======== PARTE DEL DOCUMENTO

LECCIÓN DE
CRISTO 28.9.2014
Mt.
21, 28-32. Jesús nos lleva a despertar en nosotros una confianza total
en Él. No hay engaños ni dudas. Uno cuenta con su consejo, con su buena fe, no
hay misterios, ni miedo a que cambie su
manera de ser. Jesús es el mismo siempre: corazón puro y corazón de oro, como
su Padre que está en el cielo.
La verdadera obediencia tiene ese
fundamento, que nos permite permanecer fieles a Él, sin ninguna traba o
argucia. Uno se da totalmente, tal como lo hizo Jesús en la Cruz. Desaparecen
las dudas, para que hagamos la entrega total para siempre.
En este espíritu de Cristo no cabe
estar un momentico o un ratico, y luego abandonar sin motivo su compañía. Las
parábolas de Jesús tienen en un principio dudas sobre lo que quiso decir en
realidad. Es una forma de enseñarnos a pensar en profundidad. Podemos quedar
confundidos por un momento, pero luego llegamos a la claridad. Del obrero que
no aceptó y luego se fue a trabajar, se deduce que recapacitó y cambió su
manera de pensar.
Es lo que debemos hacer, y no por un
ratico, sino para siempre. Con Jesús tenemos la manera de ser felices, aún en
los momentos más críticos de la vida. Siempre vamos a tener el consuelo. Y
además vamos a encontrar la forma de superar las minucias de la vida cotidiana,
lo que nos permite estar alegres y realizados en todos los momentos de nuestra
vida, para superar los problemas que nos traiga el día al día. Amén.

================

### SOBRE EL EJERCICIO:
Devuelve, sin cambiar ni una palabra, el pasaje de la lección sobre Mateo 21, 28-32 que va entre "Es lo que debemos" y "al día. Amén.", ambos incluidos.

======== DATOS EXTRAÍDOS

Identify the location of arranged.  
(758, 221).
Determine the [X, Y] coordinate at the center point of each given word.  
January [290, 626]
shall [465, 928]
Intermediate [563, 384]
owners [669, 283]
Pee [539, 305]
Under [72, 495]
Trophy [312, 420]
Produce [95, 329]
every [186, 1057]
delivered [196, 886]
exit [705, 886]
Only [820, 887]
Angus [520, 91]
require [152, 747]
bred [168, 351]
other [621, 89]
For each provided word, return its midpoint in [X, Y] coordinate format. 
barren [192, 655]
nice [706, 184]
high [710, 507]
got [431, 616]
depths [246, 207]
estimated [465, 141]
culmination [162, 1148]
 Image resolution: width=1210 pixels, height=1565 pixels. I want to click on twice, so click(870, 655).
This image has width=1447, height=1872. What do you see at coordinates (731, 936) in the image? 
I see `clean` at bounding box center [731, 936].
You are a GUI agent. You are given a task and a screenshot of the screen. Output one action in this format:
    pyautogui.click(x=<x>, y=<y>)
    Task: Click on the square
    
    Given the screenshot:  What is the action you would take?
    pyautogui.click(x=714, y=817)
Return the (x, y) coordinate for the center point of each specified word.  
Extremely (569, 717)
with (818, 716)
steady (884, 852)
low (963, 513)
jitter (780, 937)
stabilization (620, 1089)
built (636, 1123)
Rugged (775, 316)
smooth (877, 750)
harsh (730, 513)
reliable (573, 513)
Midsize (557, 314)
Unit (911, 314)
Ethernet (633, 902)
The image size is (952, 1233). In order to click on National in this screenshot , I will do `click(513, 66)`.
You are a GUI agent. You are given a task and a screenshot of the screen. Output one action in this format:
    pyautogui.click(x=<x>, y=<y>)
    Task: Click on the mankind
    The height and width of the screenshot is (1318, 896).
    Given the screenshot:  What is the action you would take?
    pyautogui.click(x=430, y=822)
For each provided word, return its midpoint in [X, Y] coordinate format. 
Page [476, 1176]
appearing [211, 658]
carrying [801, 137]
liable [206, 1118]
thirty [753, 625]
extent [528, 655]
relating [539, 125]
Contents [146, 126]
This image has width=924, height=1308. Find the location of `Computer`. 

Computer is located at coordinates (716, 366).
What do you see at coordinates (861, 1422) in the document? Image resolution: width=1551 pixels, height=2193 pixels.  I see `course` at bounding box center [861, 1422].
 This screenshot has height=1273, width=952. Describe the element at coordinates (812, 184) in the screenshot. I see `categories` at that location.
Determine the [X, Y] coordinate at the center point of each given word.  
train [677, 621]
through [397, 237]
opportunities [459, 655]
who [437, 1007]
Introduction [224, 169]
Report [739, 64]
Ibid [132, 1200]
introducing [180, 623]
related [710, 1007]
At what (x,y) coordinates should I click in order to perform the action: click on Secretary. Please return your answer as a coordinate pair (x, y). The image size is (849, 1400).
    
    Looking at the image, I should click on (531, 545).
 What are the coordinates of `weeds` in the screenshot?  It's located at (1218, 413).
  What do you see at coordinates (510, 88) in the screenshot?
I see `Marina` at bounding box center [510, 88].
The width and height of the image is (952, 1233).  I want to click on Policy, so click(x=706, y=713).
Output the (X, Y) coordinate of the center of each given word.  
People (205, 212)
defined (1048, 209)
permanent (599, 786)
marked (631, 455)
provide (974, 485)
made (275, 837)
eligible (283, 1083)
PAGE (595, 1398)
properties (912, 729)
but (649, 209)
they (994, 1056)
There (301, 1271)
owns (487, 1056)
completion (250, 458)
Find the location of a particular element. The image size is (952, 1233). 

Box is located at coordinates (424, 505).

================

### RESPUESTA ESCRITA:
Es lo que debemos hacer, y no por un
ratico, sino para siempre. Con Jesús tenemos la manera de ser felices, aún en
los momentos más críticos de la vida. Siempre vamos a tener el consuelo. Y
además vamos a encontrar la forma de superar las minucias de la vida cotidiana,
lo que nos permite estar alegres y realizados en todos los momentos de nuestra
vida, para superar los problemas que nos traiga el día al día. Amén.